Pixel coordinate grounding data:
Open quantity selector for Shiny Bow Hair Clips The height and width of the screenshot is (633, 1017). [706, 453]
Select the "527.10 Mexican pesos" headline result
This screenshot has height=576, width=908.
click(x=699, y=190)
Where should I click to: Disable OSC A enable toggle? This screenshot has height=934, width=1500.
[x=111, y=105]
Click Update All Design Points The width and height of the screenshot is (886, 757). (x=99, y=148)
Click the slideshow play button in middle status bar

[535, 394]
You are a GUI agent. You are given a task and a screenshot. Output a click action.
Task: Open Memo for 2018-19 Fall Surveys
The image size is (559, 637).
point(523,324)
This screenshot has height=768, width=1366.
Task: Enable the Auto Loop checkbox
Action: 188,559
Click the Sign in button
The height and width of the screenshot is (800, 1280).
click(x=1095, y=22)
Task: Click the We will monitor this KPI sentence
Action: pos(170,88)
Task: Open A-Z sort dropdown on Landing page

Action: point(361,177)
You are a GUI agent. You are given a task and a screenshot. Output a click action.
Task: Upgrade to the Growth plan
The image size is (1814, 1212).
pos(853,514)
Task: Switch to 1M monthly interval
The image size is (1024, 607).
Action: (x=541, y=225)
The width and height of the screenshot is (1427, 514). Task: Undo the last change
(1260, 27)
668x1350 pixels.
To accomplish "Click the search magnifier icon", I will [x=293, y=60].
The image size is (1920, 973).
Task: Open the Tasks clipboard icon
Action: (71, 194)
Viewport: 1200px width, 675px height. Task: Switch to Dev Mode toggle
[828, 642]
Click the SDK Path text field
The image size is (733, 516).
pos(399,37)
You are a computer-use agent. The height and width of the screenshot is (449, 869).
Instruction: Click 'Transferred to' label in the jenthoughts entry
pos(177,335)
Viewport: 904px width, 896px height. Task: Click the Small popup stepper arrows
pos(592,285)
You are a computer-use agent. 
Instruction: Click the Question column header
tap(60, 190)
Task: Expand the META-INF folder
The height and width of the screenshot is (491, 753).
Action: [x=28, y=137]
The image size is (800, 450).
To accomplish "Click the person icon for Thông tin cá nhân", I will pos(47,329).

Requirement:
Once you have read the entries, reproduce each one exactly.

Answer space:
Open quantity selector for Shiny Bow Hair Clips The height and width of the screenshot is (633, 1017). [706, 453]
Select the "527.10 Mexican pesos" headline result
This screenshot has height=576, width=908.
click(x=699, y=190)
Where should I click to: Disable OSC A enable toggle? This screenshot has height=934, width=1500.
[x=111, y=105]
Click Update All Design Points The width and height of the screenshot is (886, 757). (x=99, y=148)
Click the slideshow play button in middle status bar

[535, 394]
You are a GUI agent. You are given a task and a screenshot. Output a click action.
Task: Open Memo for 2018-19 Fall Surveys
The image size is (559, 637).
point(523,324)
This screenshot has height=768, width=1366.
Task: Enable the Auto Loop checkbox
Action: 188,559
Click the Sign in button
The height and width of the screenshot is (800, 1280).
click(x=1095, y=22)
Task: Click the We will monitor this KPI sentence
Action: pos(170,88)
Task: Open A-Z sort dropdown on Landing page

Action: point(361,177)
You are a GUI agent. You are given a task and a screenshot. Output a click action.
Task: Upgrade to the Growth plan
The image size is (1814, 1212).
pos(853,514)
Task: Switch to 1M monthly interval
The image size is (1024, 607).
Action: (x=541, y=225)
The width and height of the screenshot is (1427, 514). Task: Undo the last change
(1260, 27)
668x1350 pixels.
To accomplish "Click the search magnifier icon", I will [x=293, y=60].
The image size is (1920, 973).
Task: Open the Tasks clipboard icon
Action: (71, 194)
Viewport: 1200px width, 675px height. Task: Switch to Dev Mode toggle
[828, 642]
Click the SDK Path text field
The image size is (733, 516).
pos(399,37)
You are a computer-use agent. The height and width of the screenshot is (449, 869).
Instruction: Click 'Transferred to' label in the jenthoughts entry
pos(177,335)
Viewport: 904px width, 896px height. Task: Click the Small popup stepper arrows
pos(592,285)
You are a computer-use agent. 
Instruction: Click the Question column header
tap(60, 190)
Task: Expand the META-INF folder
The height and width of the screenshot is (491, 753).
Action: [x=28, y=137]
The image size is (800, 450).
To accomplish "Click the person icon for Thông tin cá nhân", I will pos(47,329).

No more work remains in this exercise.